Comme le dit Montesquieu, Manon est une catin menée à la Salpêtrière. Il faut
attendre le XX ème siècle pour avoir une lecture sociale du personnage : Manon
est une fille du peuple en lutte contre les oppressions sociales.
Elle incarne la fatalité et l’amoralité qui entraînent DG vers la pente ; elle a une
emprise totale sur lui.
Elle a un goût pour la liberté et le luxe ; elle vit dans le présent et ne pense à
l’avenir que lorsque celui-ci est menaçant.
Sa légèreté ne l’empêche pas d’éprouver pour DG un amour sincère : « Votre
coeur sans lequel il est impossible que je vive. » Capable à la fois d’être tendre
et dévouée, elle n’en reste pas moins égoïste si une occasion de satisfaire une
fantaisie se présente.
Elle ne parviendra à comprendre la passion de DG que lorsqu’elle découvrira
son dévouement et son sacrifice ; son dernier adieu traduit la vénération qu’elle
a pour lui.
C/ Tiberge

Ami fidèle, symbolise la vertu. Présent dès la rencontre des amants à Amiens, il
retrouve DG au Nouvel-Orléans après la mort de Manon et le ramène en France.
Il est pour DG la voix de sa conscience et de sa raison oubliée , un confesseur.

D/ Le père de DG

A un rôle important ; bafoué dans son honneur par son fils, il ordonne la
déportation de Manon et devient l’instrument indirect de sa mort. Il est la voix
de la loi sociale qui jette l’anathème sur le désordre d’une société nobiliaire.

E/ Le frère de Manon

Il incarne le double négatif de Tiberge. Apparemment favorable au bonheur des


amants, il est dans les faits, l’instrument de leur perte.

III/ LE ROLE DE L’ARGENT

L’argent apparaît comme l’élément corrupteur d’un amour innocent.

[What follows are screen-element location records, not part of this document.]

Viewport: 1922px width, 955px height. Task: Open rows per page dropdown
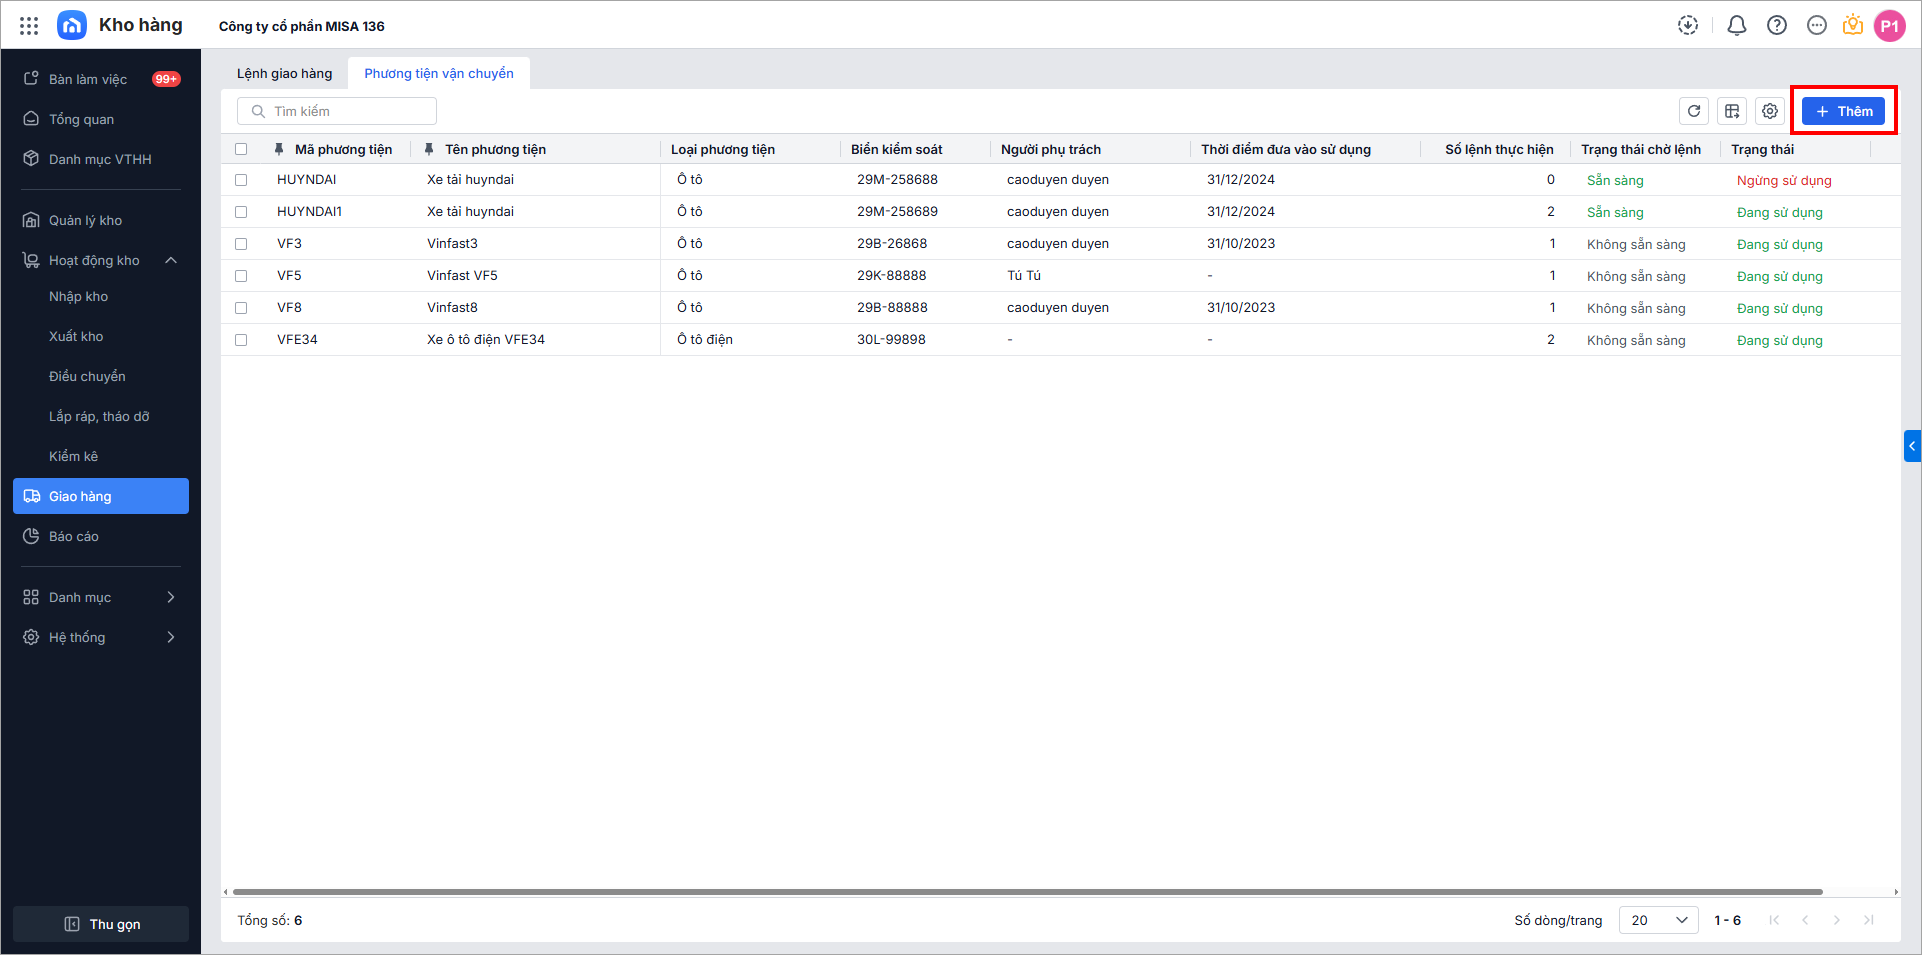coord(1658,920)
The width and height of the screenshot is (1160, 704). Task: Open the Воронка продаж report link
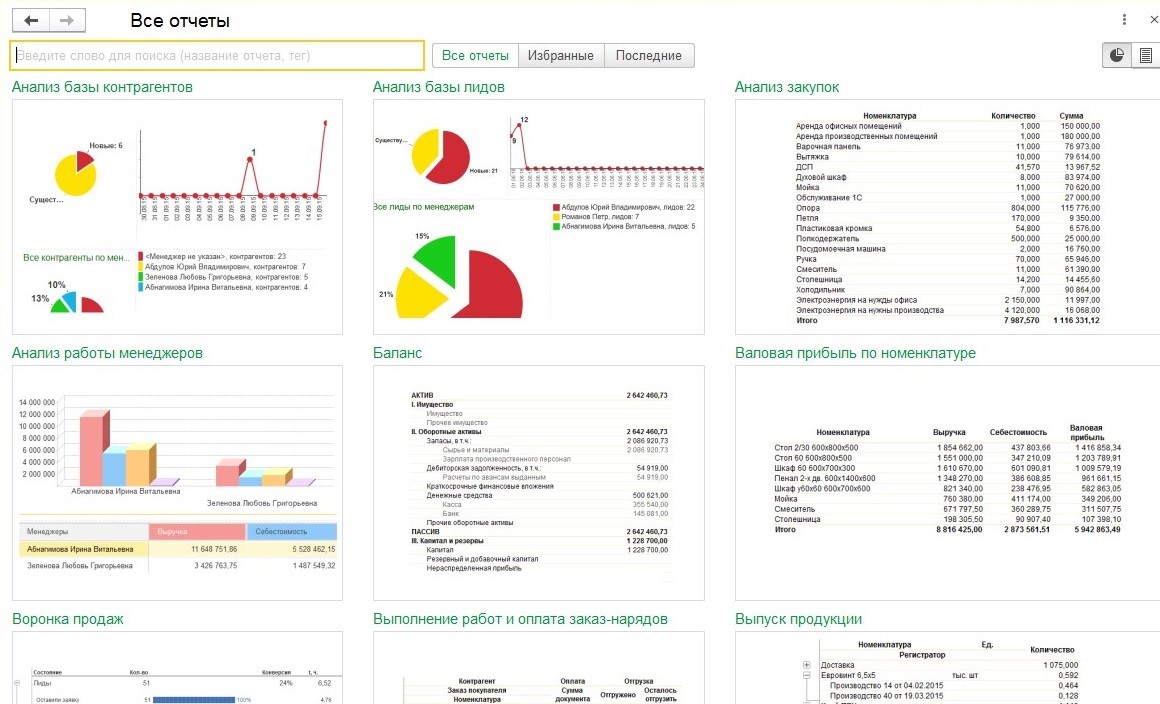(68, 619)
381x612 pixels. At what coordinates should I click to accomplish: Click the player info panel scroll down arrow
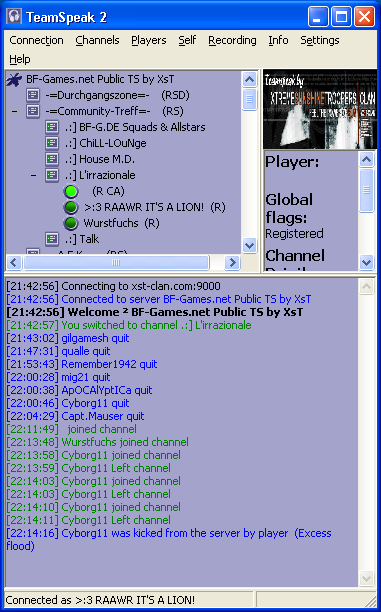point(366,262)
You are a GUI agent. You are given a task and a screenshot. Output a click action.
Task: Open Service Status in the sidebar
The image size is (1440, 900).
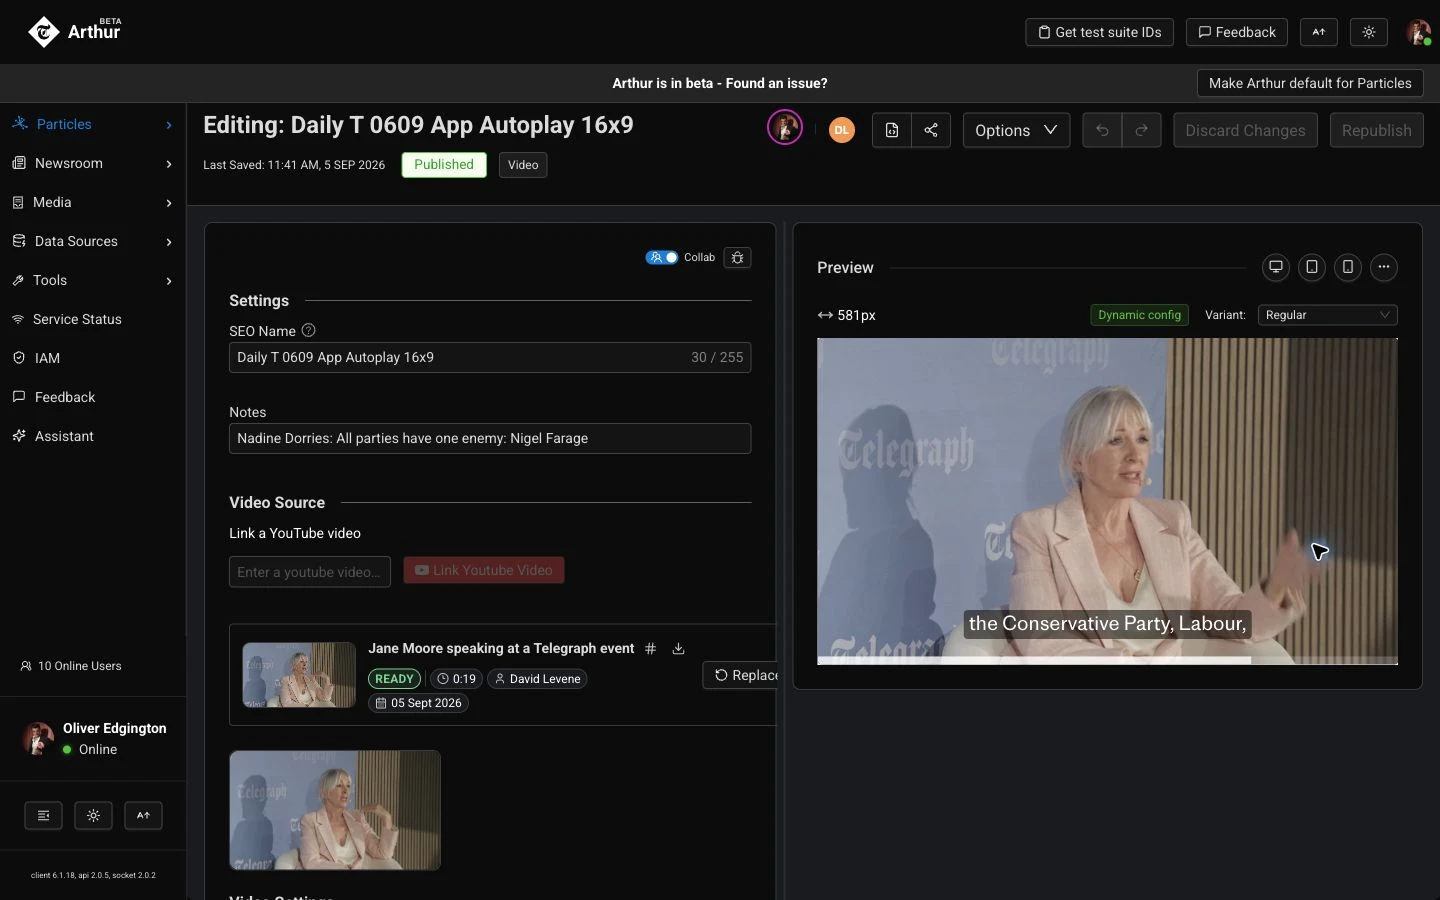click(x=93, y=319)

D’entrée, le roman impose ce thème dans toute sa violence : l’aventure
amoureuse est liée à une quête financière ; l’amant est un héros dégradé, réduit
à acheter les gardes d’une amante promise à la déportation.
L’argent a un double rôle : il apparaît à la fois comme un élément favorable à
la passion et comme un obstacle. Il est primordial pour la quête amoureuse :
Manon ne lui reste fidèle que s’il est riche : « Elle aimait trop l’abondance et le
luxe pour me les sacrifier » constate amèrement DG après le vol de leurs
économies à Chaillot. Chaque déconvenue financière (incendie de maison, vol)
relance le héros dans une quête frénétique d’argent qui le conduit de
compromissions en compromissions ; il joue, il triche, il trompe.
La déportation au Nouvel-Orléans permet aux amants d’échapper au cycle
infernal de l’argent mais ce renoncement à l’argent et au luxe aboutit à la
catastrophe finale : la mort de Manon.

IV/ LE TRAGIQUE

Le marquis de Renoncourt, dans l’avis de l’auteur, annonce l’histoire d’un


jeune homme « aveugle » qui se précipite dans les pires infortunes. Le ton de la
tragédie est ainsi donné ; voici un héros qui se laisse entraîner par son destin.
A/ Un héros tragique

DG peut être considéré comme un héros car il est confronté à un grand


nombre de malheurs qu’il surmonte avec grandeur d’âme au risque d’y trouver
la mort.
Les infortunes du personnage jalonnent le récit : 3 trahisons de Manon suivies
de 3 séquestrations. Ces coups du sort suscitent chez DG des réactions violentes
vis à vis de Manon : « infidèle », « inconstante », « cruelle ».
Les paroles du père ont parfois des accents raciniens : « va, cours à ta perte.
Adieu fils ingrat et rebelle ».
Mais DG sait montrer une grandeur d’âme et préfère la mort plutôt que d’être
trompé ; il entraîne Manon dans sa longue marche vers la pureté et la vertu

B/ Un destin tragique

Comme dans la tragédie, le récit de DG doit susciter la terreur et la pitié ; ainsi,


le personnage se tourne vers son passé et ne comprend pas pourquoi sa vie fut
bouleversée. Il éprouve les mêmes difficultés à analyser ses sentiments après la
mort de Manon et craint de ne pouvoir terminer son récit :« Je crains de manquer
de force pour achever le récit du plus funeste événement qui fût jamais ».